Maybe they had a car. I don’t know, man. All I know is this is freaking me out.”
“Stay calm, Mr. Nokes. Try a few deep breaths. I hear it works wonders.”
Nokes glared at him. “You’re taking the piss.”
“Not at all.”
“This is
“What? That Linda was murdered or that you’re being questioned?”
Nokes ran the end of his index finger over some grains of salt on the tablecloth. “All of it, man. It’s just so heavy. You’re laying a real trip on us, and you’re way off course. We’re into making love, not killing.”
His whiny voice was starting to grate on Chadwick. “Tell me about Linda.”
“What about her?”
“When did you first meet?”
“Couple of years ago. Not long after I moved here, May, June 1967, around then.”
“And you came up from London?”
“Yeah. I was living down there until early ’67. I’d seen the sort of stuff that was happening, and thought I could make some of it happen up here. Those were really exciting times – great music, poetry readings, light shows, happenings. Revolution was in the air, man.”
“Back to Linda. How did you meet?”
“In town, in a record shop. We were both looking through the folk section, and we just got talking. She was so alone. I mean, she was changing, but she didn’t know it, trying to find herself, didn’t know how to go about it. Like a caterpillar turning into a butterfly. Know what I mean?”

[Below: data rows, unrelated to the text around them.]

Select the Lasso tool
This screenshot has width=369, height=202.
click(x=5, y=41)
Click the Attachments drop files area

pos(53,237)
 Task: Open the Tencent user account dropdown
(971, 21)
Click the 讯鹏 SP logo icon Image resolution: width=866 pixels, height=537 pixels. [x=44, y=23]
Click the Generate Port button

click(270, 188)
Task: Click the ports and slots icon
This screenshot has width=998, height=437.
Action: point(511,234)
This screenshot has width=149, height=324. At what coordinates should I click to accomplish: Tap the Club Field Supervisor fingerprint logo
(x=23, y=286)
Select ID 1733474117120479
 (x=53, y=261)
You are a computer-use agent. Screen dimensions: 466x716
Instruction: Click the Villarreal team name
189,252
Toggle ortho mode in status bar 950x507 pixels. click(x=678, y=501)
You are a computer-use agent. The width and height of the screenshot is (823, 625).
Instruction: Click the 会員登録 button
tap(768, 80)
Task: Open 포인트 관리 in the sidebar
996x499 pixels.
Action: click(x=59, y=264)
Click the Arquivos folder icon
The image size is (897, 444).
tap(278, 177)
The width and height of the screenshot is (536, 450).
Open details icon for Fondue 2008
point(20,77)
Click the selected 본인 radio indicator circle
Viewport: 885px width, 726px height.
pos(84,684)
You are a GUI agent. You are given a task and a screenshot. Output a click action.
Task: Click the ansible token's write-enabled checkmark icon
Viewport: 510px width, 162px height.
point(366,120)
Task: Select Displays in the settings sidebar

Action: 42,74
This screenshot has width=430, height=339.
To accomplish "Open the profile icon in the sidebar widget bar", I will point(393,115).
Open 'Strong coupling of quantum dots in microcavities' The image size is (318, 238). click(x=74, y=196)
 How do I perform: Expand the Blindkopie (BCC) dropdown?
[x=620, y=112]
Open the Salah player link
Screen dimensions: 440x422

“So you helped her to find herself?”
“I invited her around here from time to time. I gave her a few books – Leary, Gurdjieff, Alan Watts. Played music for her. We talked a lot.”
“Did you sleep with her?”
“No way. She was six months pregnant.”
“Drugs.”
“Of course not.”
“How long did she stay here?”
“Not very long. After she’d had the baby she came here for a while, maybe a month or two the winter of ’67, then she went to London early in ’68. After that she’d crash here when she was up visiting.”
“What did she do?”
“What do you mean?”
“Work? Earn a living? Did she have a job?”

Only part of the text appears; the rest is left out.